Skip to content

foo-ogawa/embedoc

Repository files navigation

embedoc

npm version License: MIT

In-Place Document Generator - A tool that auto-updates marker blocks in documents and source code while preserving manually edited sections.

Overview

embedoc provides "In-Place template update" functionality that auto-updates specific blocks (regions enclosed by markers) within documents or source code while preserving manually edited sections.

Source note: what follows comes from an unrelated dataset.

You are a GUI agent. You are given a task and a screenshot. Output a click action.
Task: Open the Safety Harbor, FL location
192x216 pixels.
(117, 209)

# Manually written heading

This part can be manually edited.

<!--@embedoc:table_columns id="users"-->
(This content is auto-generated)
<!--@embedoc:end-->

This part can also be manually edited.

Auto-generated and manually edited sections coexist in the same file without separating source and built files.

Features

  • In-Place Updates: Auto-generated and manually edited sections coexist in the same file
  • Multiple Comment Formats: Supports HTML, block, line, hash, SQL comment formats
  • Programmable Embeds: Write marker embedding logic in TypeScript (no compilation required)
  • Multiple Datasources: SQLite, CSV, JSON, YAML, and glob support
  • Inline Datasources: Define data directly in documents with @embedoc-data markers
  • File Generation: Generate new files in bulk using Handlebars templates
  • Watch Mode: Monitor file changes and auto-rebuild with incremental builds
  • Dependency Tracking: Automatic dependency graph analysis for efficient rebuilds

Installation

npm install embedoc
# or
pnpm add embedoc
# or
yarn add embedoc

Quick Start

1. Initialize Project

npx embedoc init

This creates:

  • embedoc.config.yaml - configuration file
  • .embedoc/renderers/index.ts - renderer registration
  • .embedoc/datasources/index.ts - custom datasource registration
  • .embedoc/templates/ - Handlebars templates directory

If package.json exists, npm scripts are also added:

  • npm run embedoc:build - build documents
  • npm run embedoc:watch - watch mode
  • npm run embedoc:generate - run generators

2. Configure

Edit embedoc.config.yaml to set your targets and datasources:

# embedoc.config.yaml
version: "1.0"

targets:
  - pattern: "./docs/**/*.md"
    comment_style: html
    exclude:
      - "**/node_modules/**"

datasources:
  metadata_db:
    type: sqlite
    path: "./data/metadata.db"

3. Create a Renderer

// .embedoc/renderers/table_columns.ts
import { defineEmbed } from 'embedoc';

export default defineEmbed({
  dependsOn: ['metadata_db'],

  async render(ctx) {
    const { id } = ctx.params;

    if (!id) {
      return { content: '❌ Error: id parameter is required' };
    }

    const columns = await ctx.datasources['metadata_db']!.query(
      `SELECT * FROM columns WHERE table_name = ? ORDER BY ordinal_position`,
      [id]
    );

    const markdown = ctx.markdown.table(
      ['Column', 'Type', 'NOT NULL', 'Default', 'Comment'],
      columns.map((col) => [
        col['column_name'],
        col['data_type'],
        col['not_null'] ? '✔' : '',
        col['default_value'] ?? 'NULL',
        col['column_comment'] ?? '',
      ])
    );

    return { content: markdown };
  },
});

Register your renderer in .embedoc/renderers/index.ts:

// .embedoc/renderers/index.ts
import tableColumns from './table_columns.ts';

export const embeds = {
  table_columns: tableColumns,
};

Note: embedoc can directly import TypeScript files, so no compilation is required.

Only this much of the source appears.